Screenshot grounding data
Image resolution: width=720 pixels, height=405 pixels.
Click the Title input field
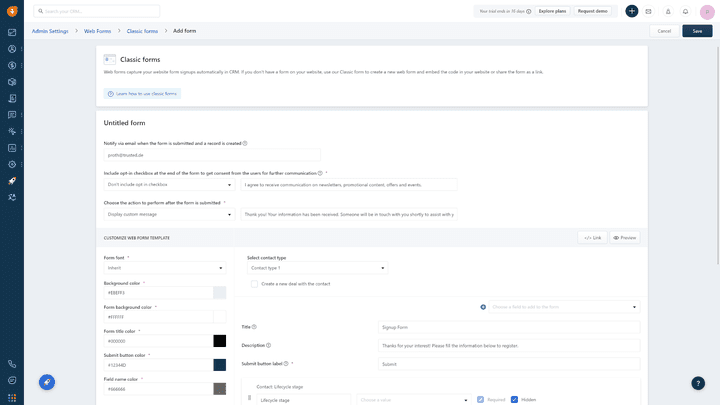(x=508, y=327)
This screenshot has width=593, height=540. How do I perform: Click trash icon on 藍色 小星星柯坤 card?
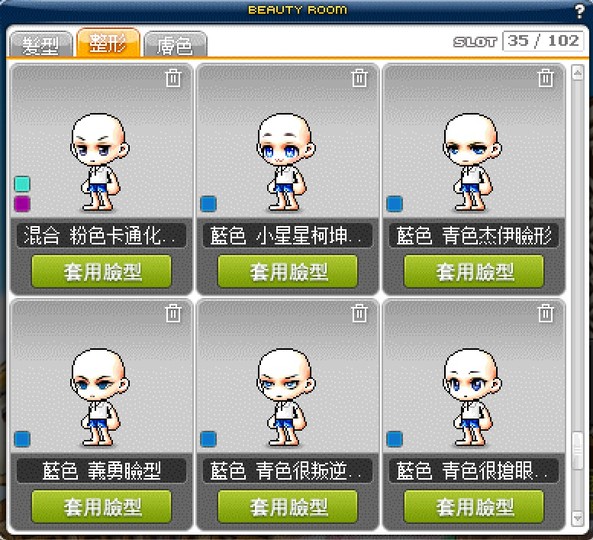tap(360, 78)
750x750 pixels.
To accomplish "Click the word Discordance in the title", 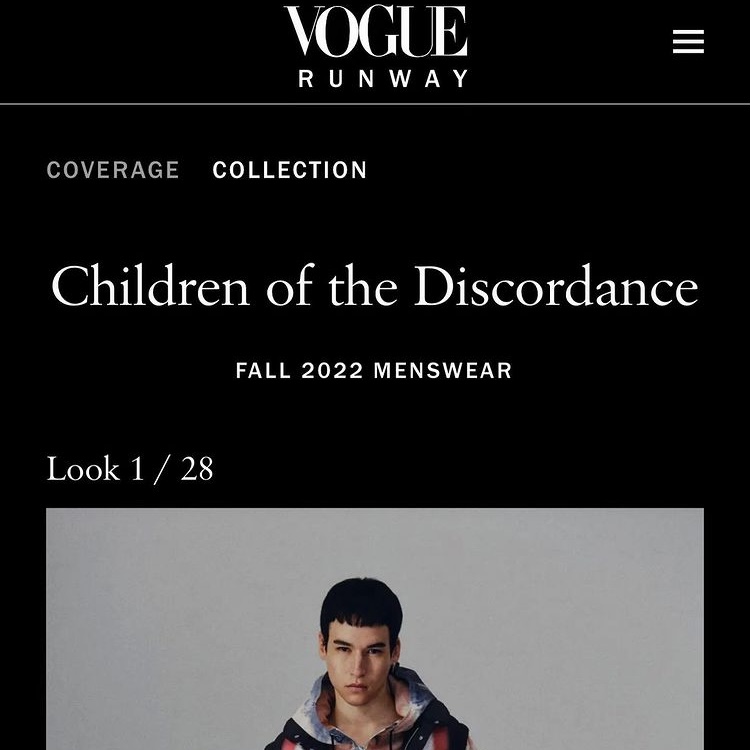I will [556, 286].
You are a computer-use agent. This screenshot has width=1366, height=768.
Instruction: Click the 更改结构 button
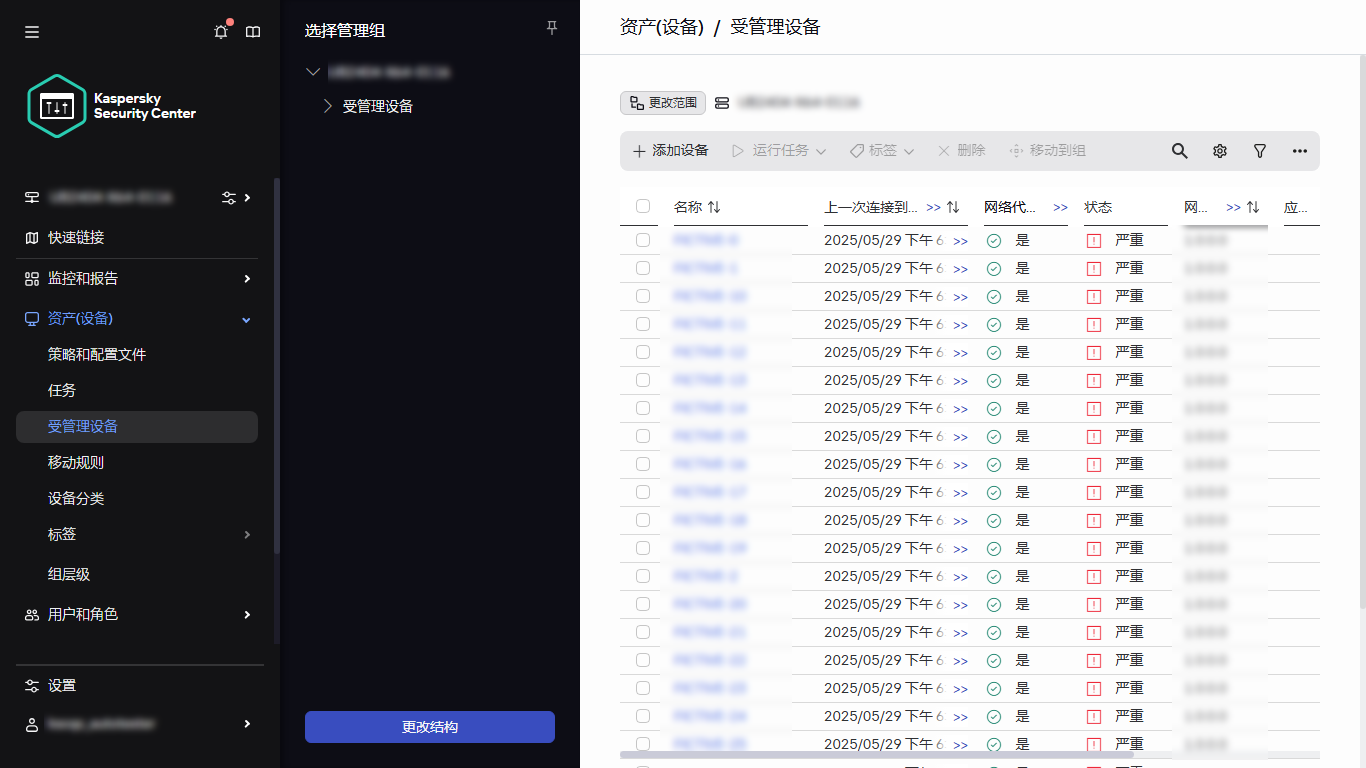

### Problem description
Find the word "pixels" in the entries, then copy out every line that has it.

### Exercise solution
Image resolution: width=720 pixels, height=405 pixels.
750x750 pixels.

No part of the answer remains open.